But your concern about growing table of sessions is valid, which I will handle by periodically archiving the old sessions so that index sizes remain small.

Are you worried about Mongo's reliability issues? I like Mongo, but i don't know that i could accept the risk on a project i really care about.

Initially I was, because I am coming from the Oracle world. But for the performance gain, I can give up ACID compliance, which is solvable with additional code complexity.

For extra reliability in MongoDB, I am thinking to use replica sets (active/passive) and journaling.

Interesting, thanks.

Hmm, would be interesting to benchmark uWSGI against Gunicorn with Meinheld workers.

is the uWSGI choice a purely based on performance? I like gunicorn for the simplicity, uWSGI has tons of options thought I wonder if they make management more difficult.

Yes, it was primarily because of the performance. According to these benchmarks, unicorn totally choked: "... At the bottom we have Twisted and Gunicorn ..."


Look at the comment, the twisted code is wrong. By default the twisted reactor is multiplatform, but you can imporve performance for your specific platform. It's in the doc. If you run Twisted under linux and you should, use the epoll reactor.

I use it for the performance. It takes a little time to learn but it's fairly easy to use.

This is what I am using currently:

  * haproxy - frontline proxy
  * nginx - static files and back proxy
  * supervisord - service uptime
  * gevent/meinheld - wsgi
  * django
  * gevent/eventlet - websockets/comet
  * postgresql - Database obviously
  * memcached - caching for django
  * rabbitmq - message queuing
  * celery - message processing
  * fabric - deploying
  * hudson - building

Just described the stack that I use to a "T".

The only things I would add are "solr" for search, and "redis" for miscellaneous speed improvements, such as statistics tracking and counting.

Its not a high traffic site, but I'm running a app that served average of 5 req/s with Mongrel2 + wsgid + MySQL + django and thats working pretty well.

Also, the benchmark of Python web servers that gets linked everywhere (http://nichol.as/benchmark-of-python-web-servers) is getting old. I'm planning on doing a new benchmark, probably this coming weekend. As of now, I'm planning to test gunicorn, uWSGI, tornado, bjoern, eventlet, and gevent over HTTP, flup over FCGI, and uWSGI and wsgid over zeroMQ (behind Mongrel2). Thinking of it, I probably need to put all of the HTTP servers behind nginx for a more fair comparison. Am I forgetting any servers that people would like to see benchmarked?

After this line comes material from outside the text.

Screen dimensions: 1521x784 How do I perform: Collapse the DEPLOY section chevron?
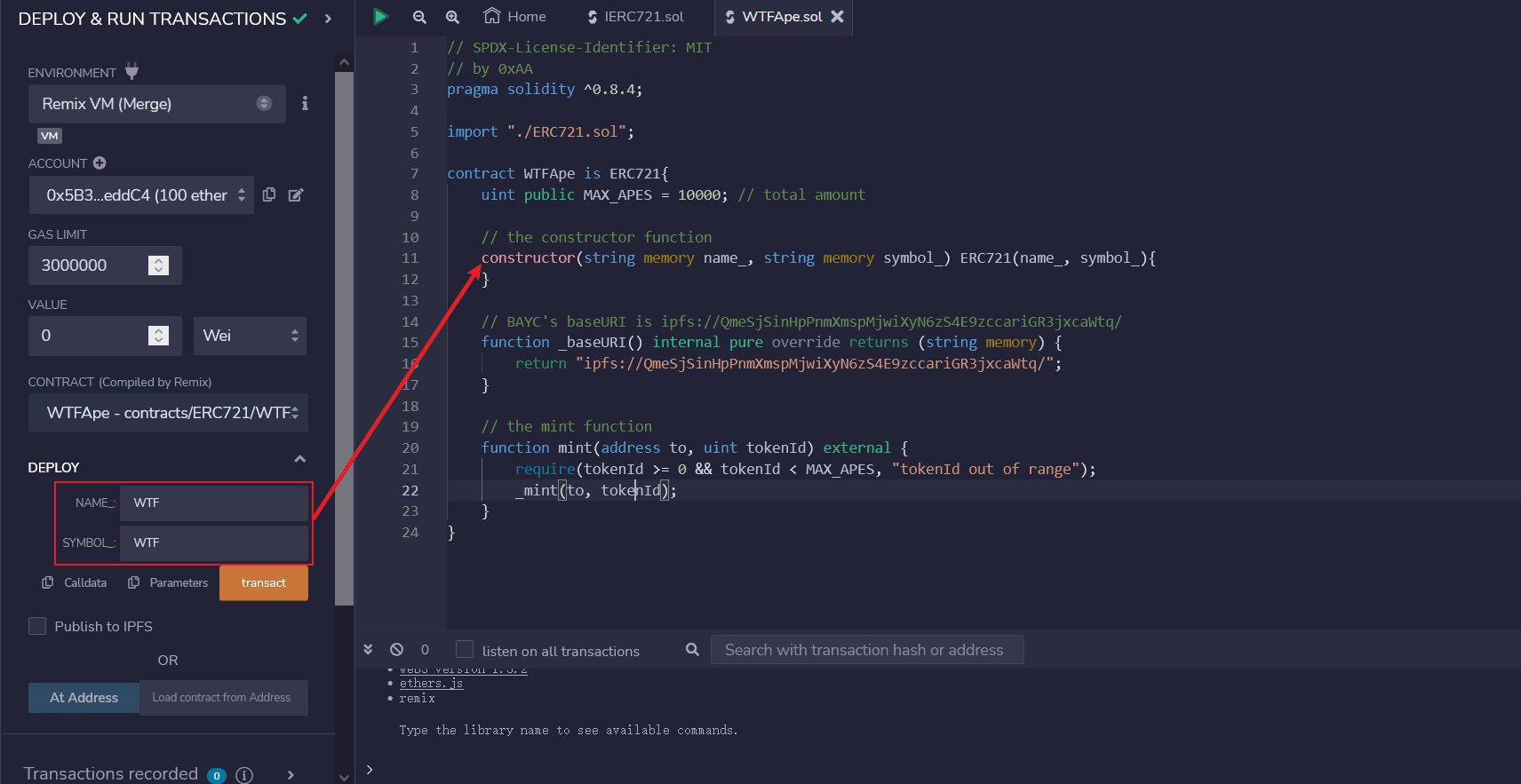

Could you also try benchmarking uWSGI in async mode? Preferably with gevent?

Looking forward, thanks!

Also checkout gunicorn/meinheld combination.

Surprised at the low number of CherryPy posts in this thread. Not only is it a great framework, it supports Python3 out of the box. My stack:

- ubuntu/debian - apt ftw

- python 3

- haproxy - proxy

- nginx - w/ uwsgi

- cherrypy - framework that supports PY3

- sqlalchemy - orm and sql

- postgres - relational storage

- mongodb - "mandatory" NoSQL

- 0MQ - messaging

You should find Simon Willison's talk about Building Lanyrd very relevant.

Slides and video here: http://lanyrd.com/2011/brightonpy-building-lanyrd/

* nginx * gunicorn * Django * PostgreSQL * memcached * Whatever else I need to implement the logic of the site (redis, celery, etc.)

I am newbie to using python for web services. Will django be better to start with or should I consider pyramid/flask/uWSGI as suggested here?

Flask is great for beginners because it's well documented and easy to understand. You can become familiar with Flask in a weekend -- start with the Quickstart and then go through the tutorial (http://flask.pocoo.org/docs/).

You won't have to spend much time learning it or fighting with it -- you won't find yourself asking, "Will I be able to do what I want in the framework without hacking it?" Flask let's you program in Python rather than writing to the framework like you typically have to in larger, opinionated framework's like Django and Rails.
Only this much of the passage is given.